## Exercise prompt
Word for word, restate the lines of the listing below from the line with "600x395 pixels." through the line with "Given: Open Sunrisers Hyderabad team entry", and do not include the pictures.

## Supplied data
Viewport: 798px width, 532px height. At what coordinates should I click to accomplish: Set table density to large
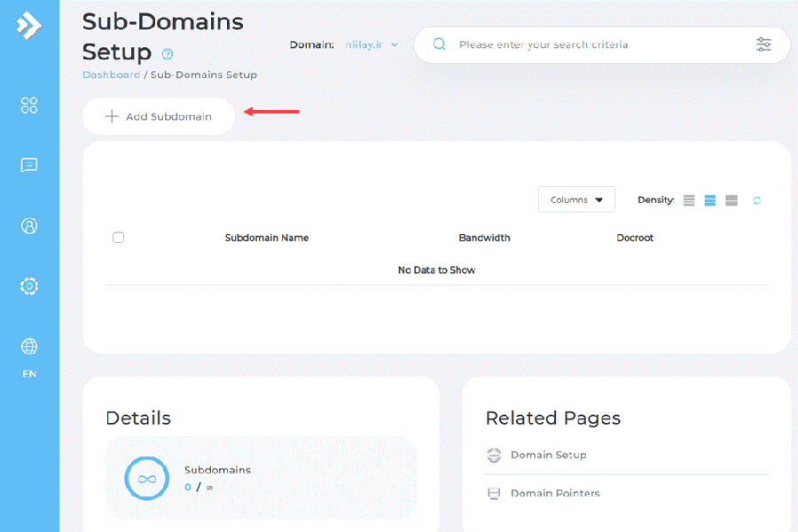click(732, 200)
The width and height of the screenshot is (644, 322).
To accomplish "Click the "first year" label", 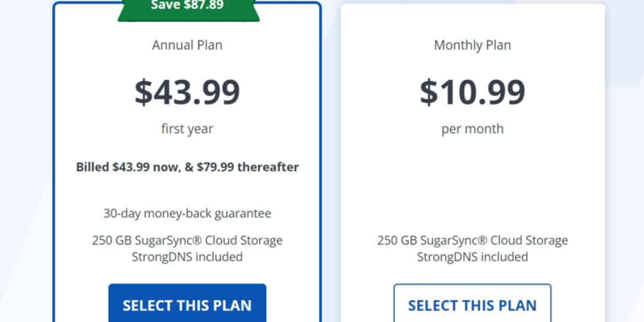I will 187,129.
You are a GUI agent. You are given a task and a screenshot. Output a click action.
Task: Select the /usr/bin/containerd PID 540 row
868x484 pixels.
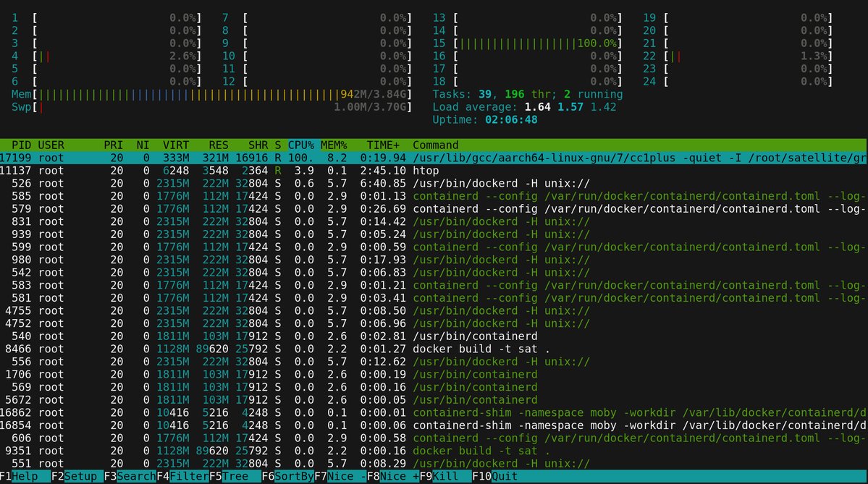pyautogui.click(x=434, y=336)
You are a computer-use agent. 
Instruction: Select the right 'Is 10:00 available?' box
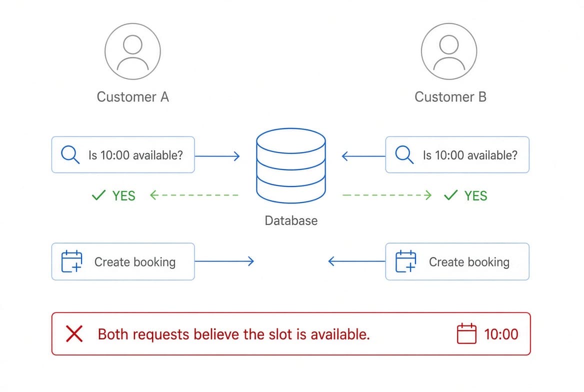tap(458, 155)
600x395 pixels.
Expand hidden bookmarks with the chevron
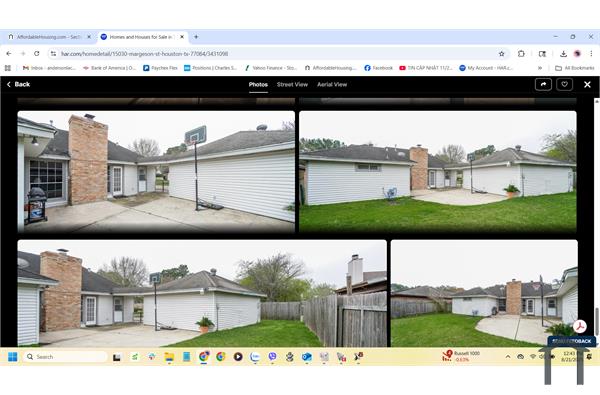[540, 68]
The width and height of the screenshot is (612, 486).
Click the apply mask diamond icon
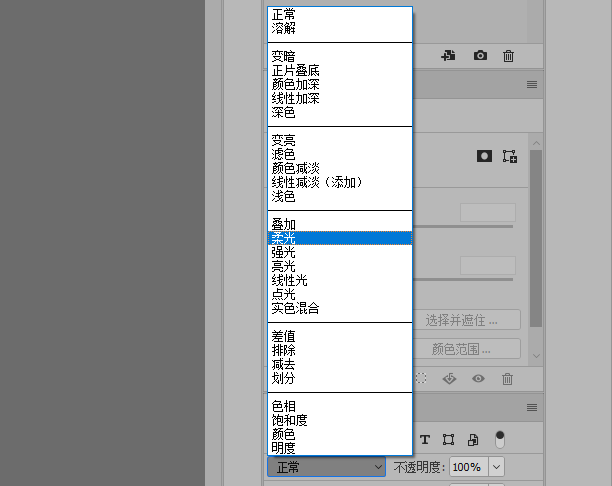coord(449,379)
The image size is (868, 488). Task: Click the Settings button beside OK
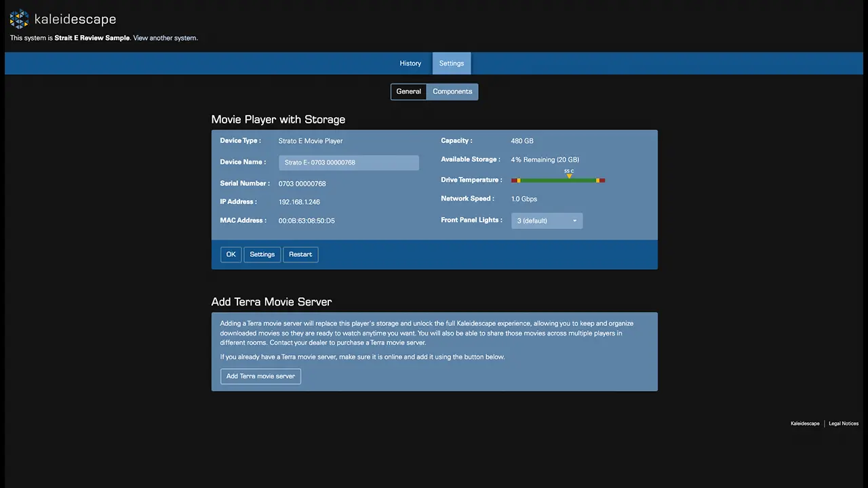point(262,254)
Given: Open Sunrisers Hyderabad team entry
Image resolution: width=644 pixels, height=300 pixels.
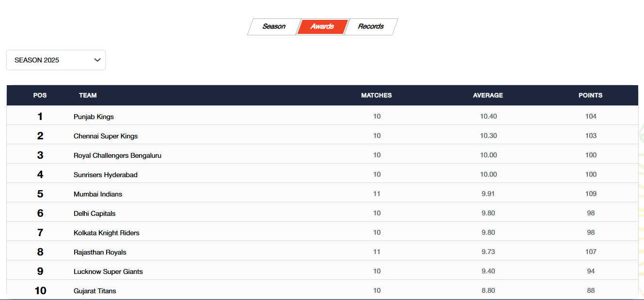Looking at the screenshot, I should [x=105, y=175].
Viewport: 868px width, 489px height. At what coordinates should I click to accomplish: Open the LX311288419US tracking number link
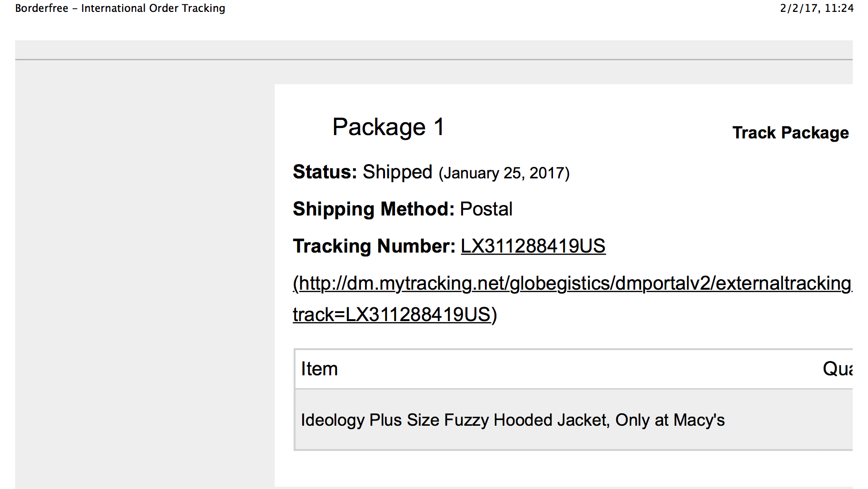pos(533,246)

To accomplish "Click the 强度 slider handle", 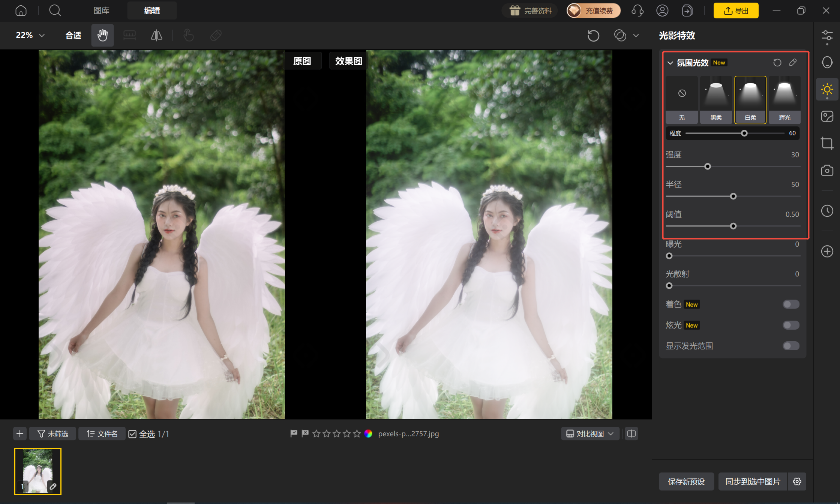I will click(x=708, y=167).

## Worked solution
600x395 pixels.
Expand hidden bookmarks with the chevron
[540, 68]
The width and height of the screenshot is (612, 486).
Click the apply mask diamond icon
coord(449,379)
The image size is (868, 488). Task: Click the Settings button beside OK
point(262,254)
Given: Open Sunrisers Hyderabad team entry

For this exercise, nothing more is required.